Copenhagen Economics recently issued a paper entitled "EU Implementation of the Final Basel III Framework: Impact on the banking market and the real economy".
This work was sponsored by the European Banking Federation and other banking sector organisations with the aim of lobbying the EU for a softer approach to the finalisation of the implementation of the Basel III capital requirements.
The grounds were that the requirements would necessitate the raising of a large block of new capital because of the tightening of the standards by which banks calculate their need for capital. The contention is that Basel III will cause banks' Internal Ratings-Based models to deliver a much higher Risk-Weighted Asset figure for each piece of lending, guarantee, trade finance and financial instruments business the bank contracts.
This would occur, Copenhagen Economics contend, even where the quality of the counterparty had not deteriorated and even though banks would not need to alter the fraction of Common Equity Tier 1 capital that they must hold as a percentage of their Risk-Weighted Assets.
In a simple example, Basel III would inflate the Risk-Weighted Asset value of a given piece of business from 100 to 125, a 25% increase. The bank must then hold 12.5 of capital and not 10, and earn its Return on Capital target on all 12.5. The interest margin on the loan behind that Risk-Weighted Asset would thus have to increase by 25% as well.
Such a re-pricing would, according to the authors, have a deflationary effect on the economy as a whole, reduce GDP growth, and impose financial burdens on businesses and consumers.

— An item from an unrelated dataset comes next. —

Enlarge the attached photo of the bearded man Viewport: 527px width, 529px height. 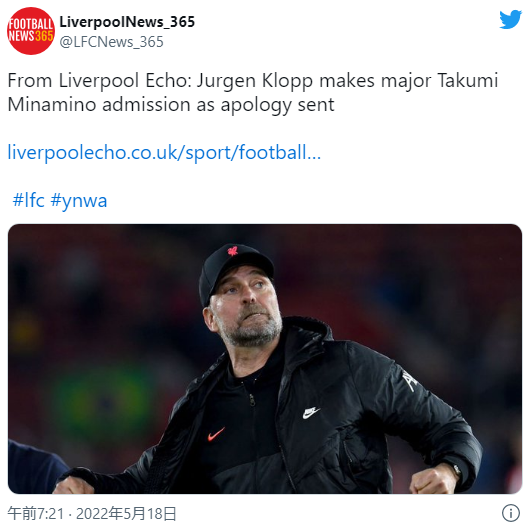coord(265,359)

That is potentially worrying for corporate borrowers, as it would increase borrowing costs and possibly reduce supply as well: if banks could not raise new capital, they would have to reduce lending.
Basel III has been promised for some time so it may come as a surprise that it has not been converted into an EU Capital Requirements Directive yet. Arguably some banks have already positioned themselves for Basel III.

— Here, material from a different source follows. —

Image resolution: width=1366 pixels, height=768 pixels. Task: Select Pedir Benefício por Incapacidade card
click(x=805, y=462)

But major regulatory initiatives that promise a higher cost of borrowing or a reduction in supply can never be good, and will have to be factored into Key Performance Indicator frameworks.
Another read of the Copenhagen Economics paper is that it distracts attention from why banks currently run a surplus CET1 position, holding 12-14% of CET1 capital against their Risk-Weighted Assets (as calculated by themselves), as opposed to just passing the regulatory bar set at 8-10%. Rather than share investors piling in to buy up the shares of these banks with such successful business models, bank shares are trading at a major discount to their book value. Market capitalisation (price per share x shares in issue) can be 80% lower than the same bank’s stated capital in its accounts.

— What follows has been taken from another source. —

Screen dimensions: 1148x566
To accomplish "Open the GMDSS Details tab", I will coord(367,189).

Why is this? Because share investors do not believe the Internal Ratings-Based models through which banks convert their business into a Risk-Weighted Assets figure. Basel III promises to make these Internal Ratings-Based models more conservative – and believable. If they were believable, banks would be able to hold capital just above – instead of well above - the regulatory bar level.
In that case the banks would claw back everything that Copenhagen Economics claim Basel III is going to take away.